# DATASET:

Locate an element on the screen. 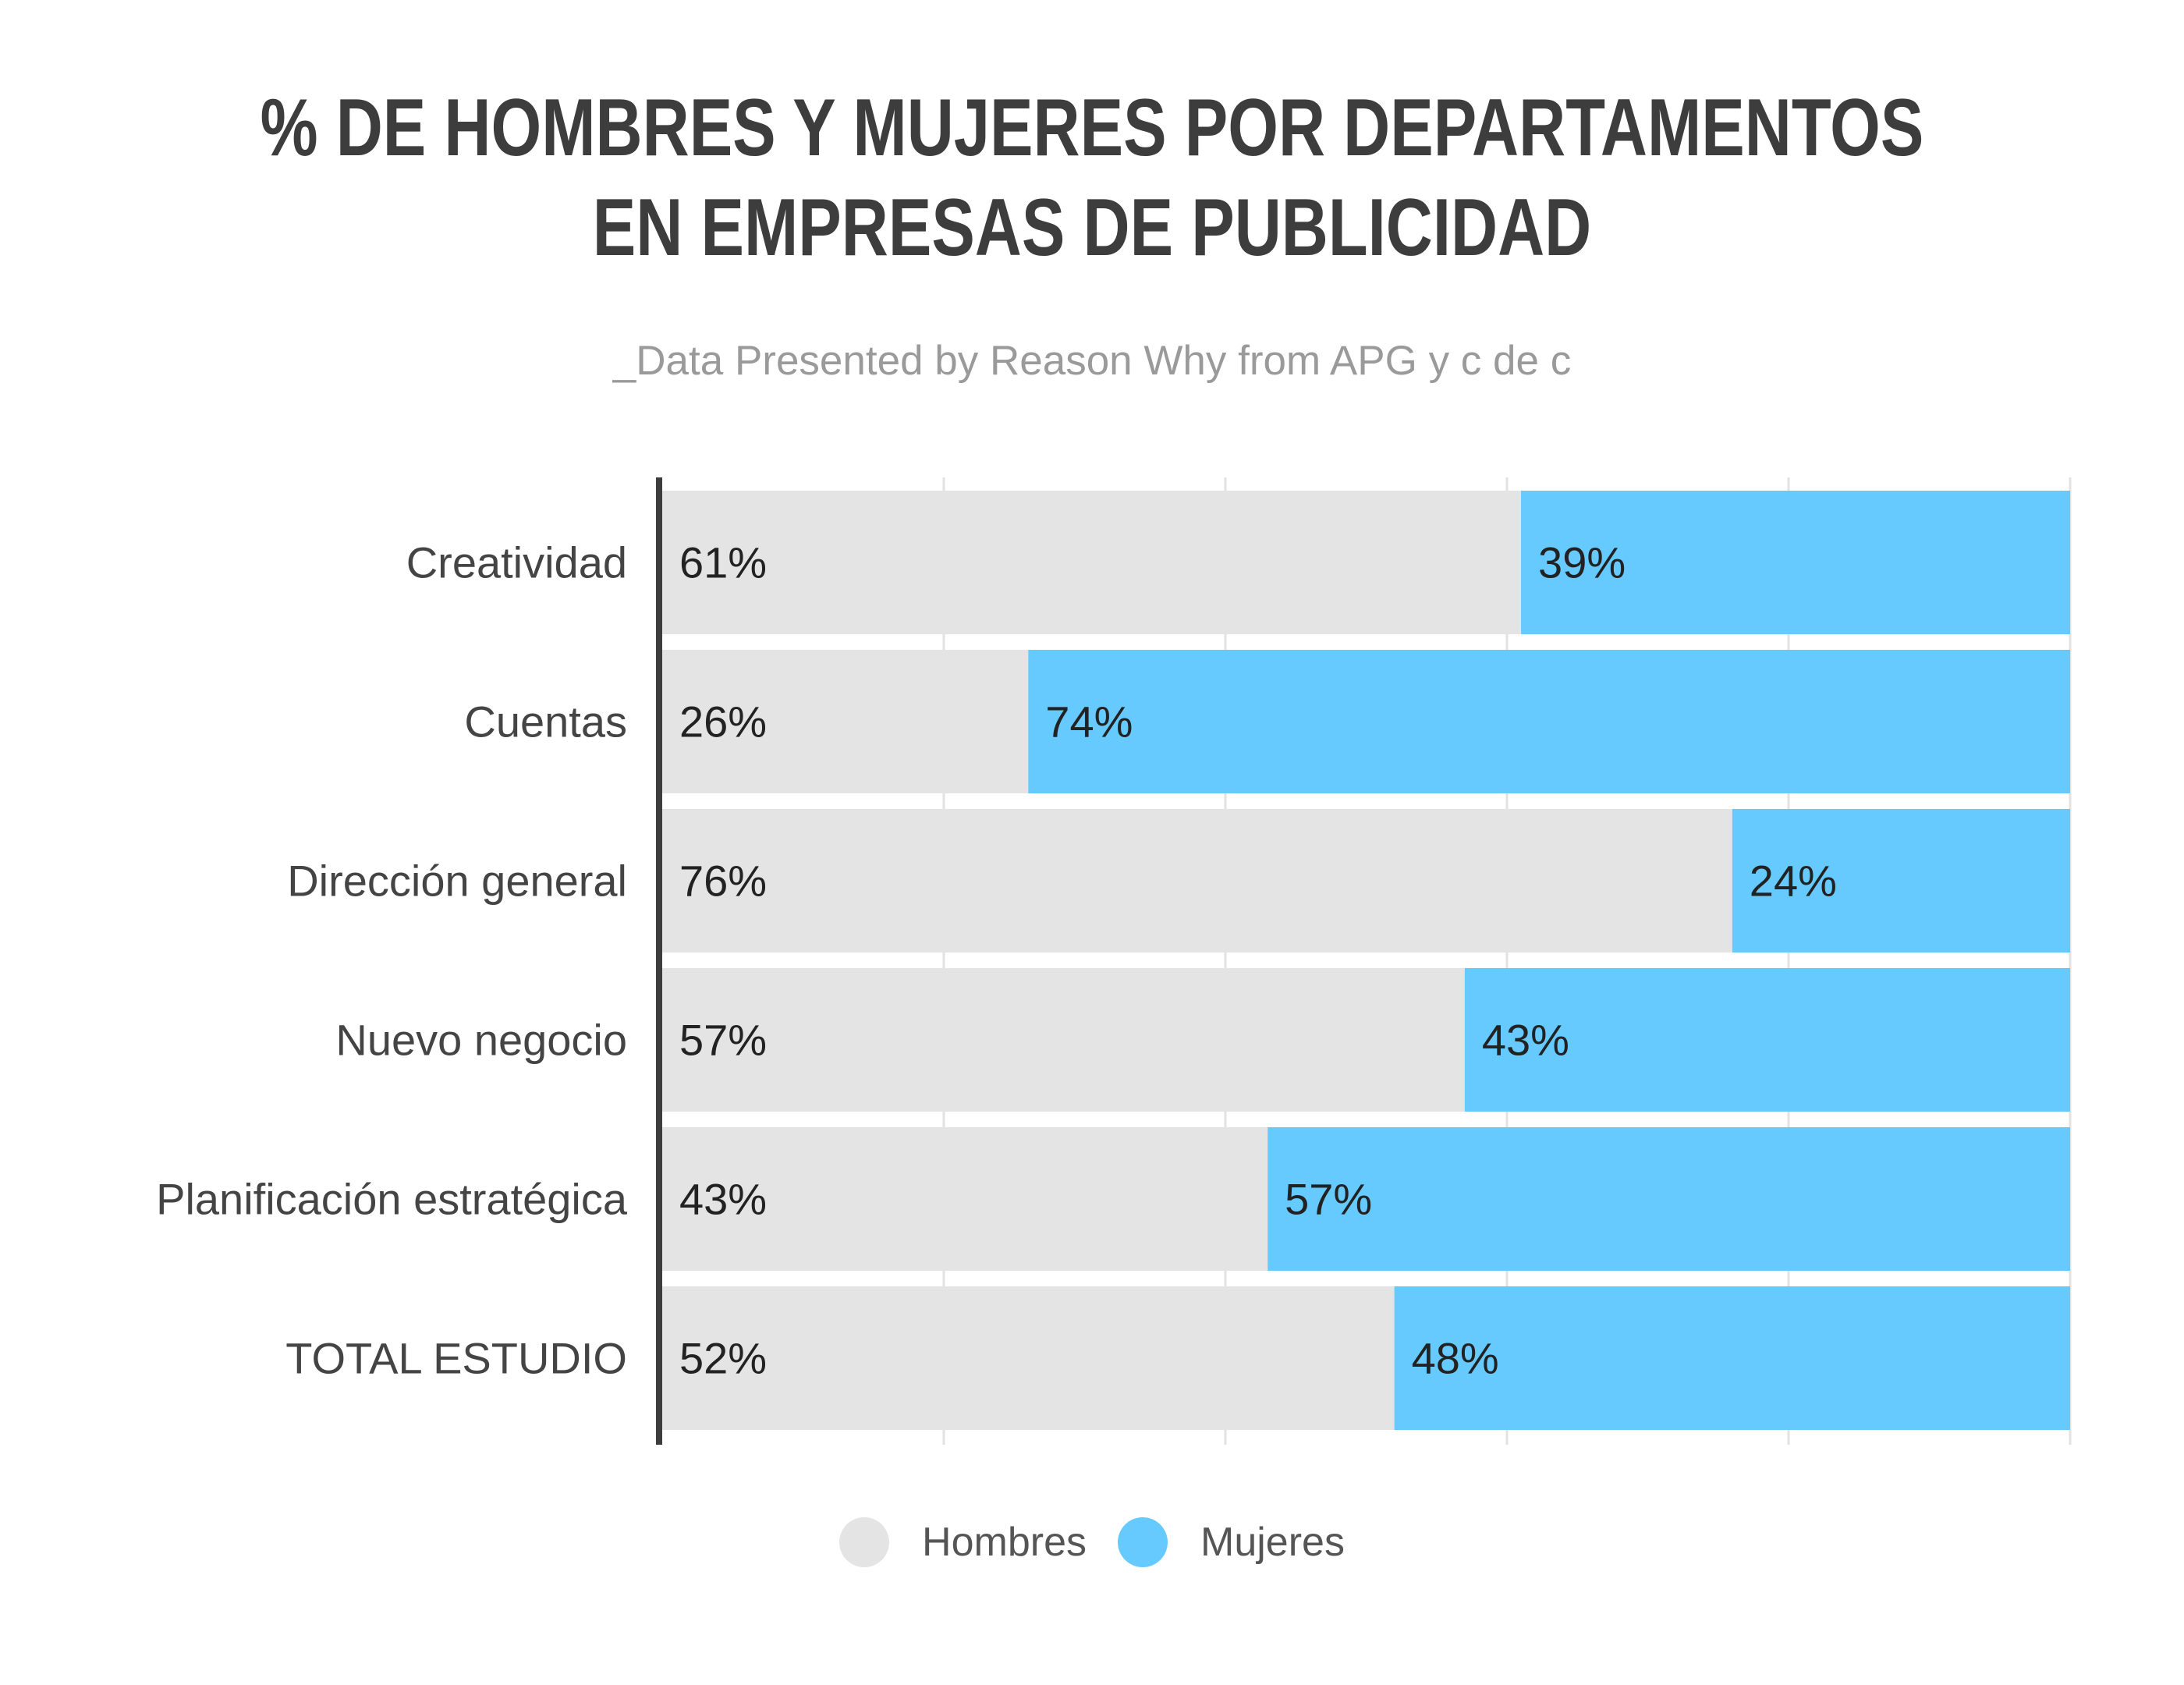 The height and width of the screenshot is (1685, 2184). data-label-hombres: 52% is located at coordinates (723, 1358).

---

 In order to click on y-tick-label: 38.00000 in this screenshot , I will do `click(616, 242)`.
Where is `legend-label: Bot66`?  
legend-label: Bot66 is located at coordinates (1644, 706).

---

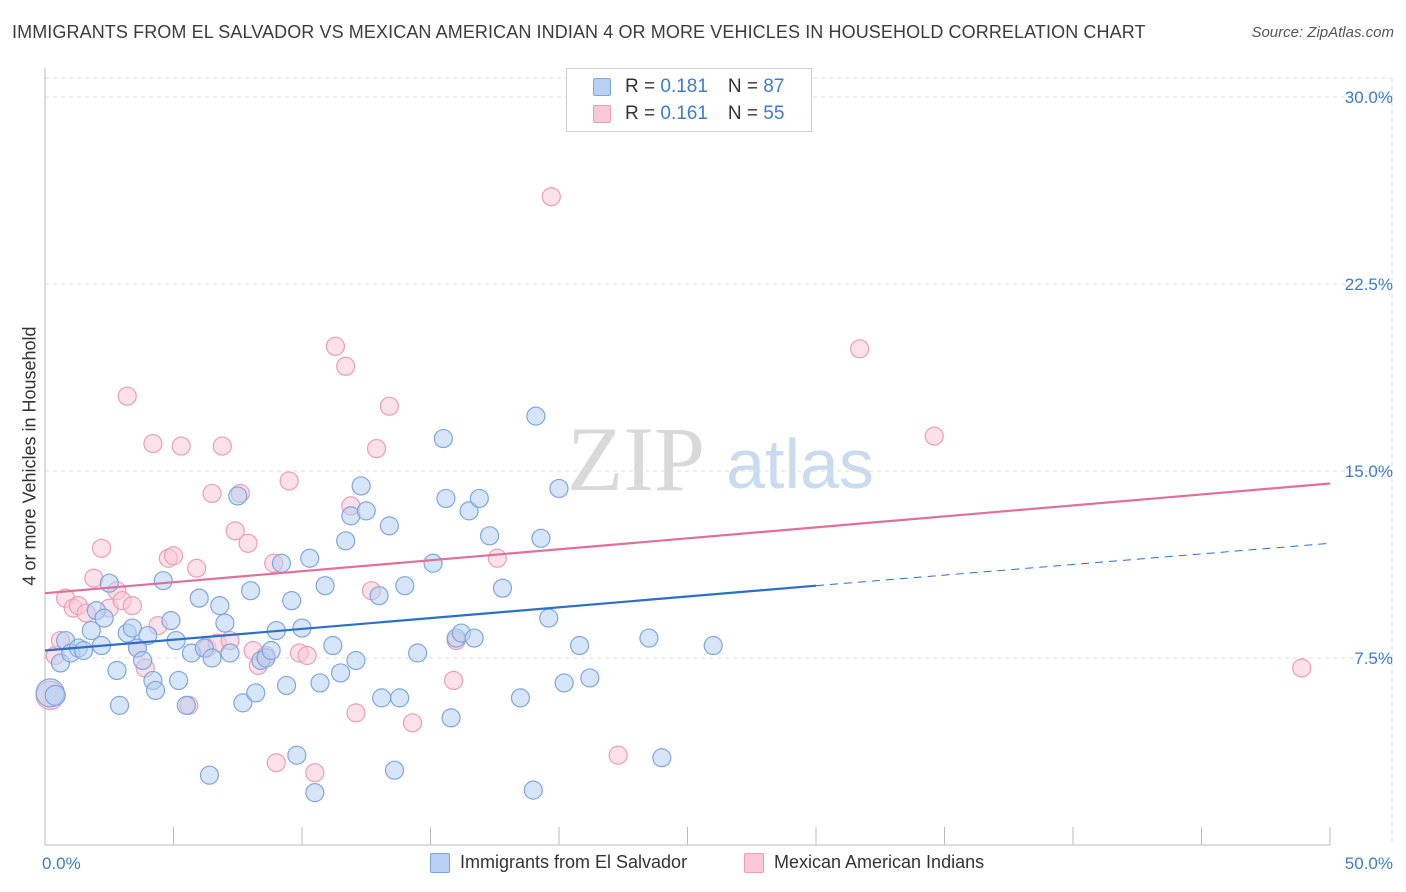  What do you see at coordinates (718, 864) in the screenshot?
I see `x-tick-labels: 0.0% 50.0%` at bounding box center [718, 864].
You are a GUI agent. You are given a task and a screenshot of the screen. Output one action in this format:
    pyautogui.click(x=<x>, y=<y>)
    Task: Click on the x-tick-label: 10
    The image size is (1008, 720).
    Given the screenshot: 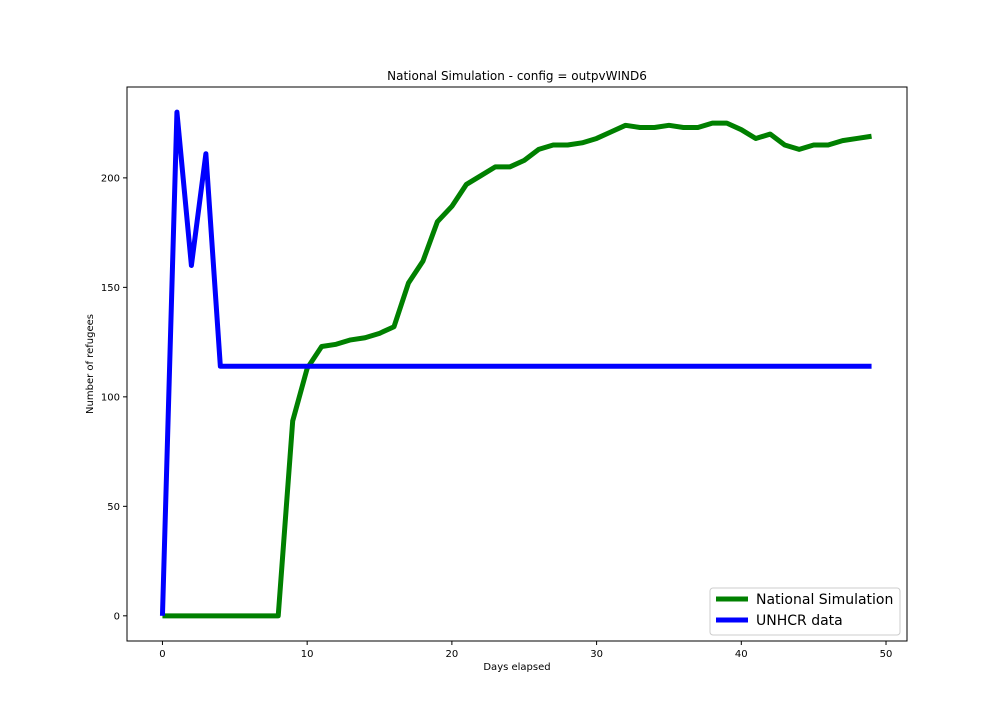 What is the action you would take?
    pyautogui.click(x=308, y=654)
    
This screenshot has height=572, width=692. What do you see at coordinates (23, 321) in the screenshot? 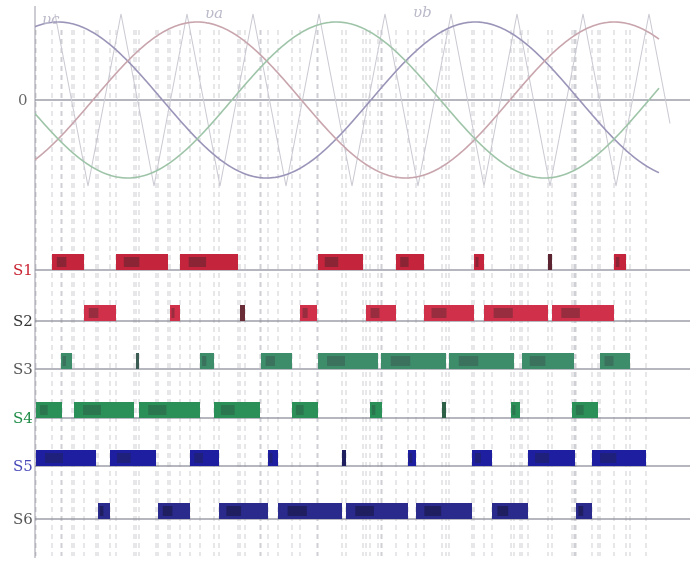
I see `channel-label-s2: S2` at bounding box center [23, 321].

# DIRECTIONS FOR THIS TASK:
Rewrite the part of the entries that opens with the line containing "This screenshot has" and closes with the line containing "center [23, 321]." as a JSON list of strings, one string per line, skipping blank lines. Leave out the pictures.

# PROBLEM SOLUTION:
[
  "This screenshot has height=572, width=692. What do you see at coordinates (23, 321) in the screenshot? ",
  "I see `channel-label-s2: S2` at bounding box center [23, 321]."
]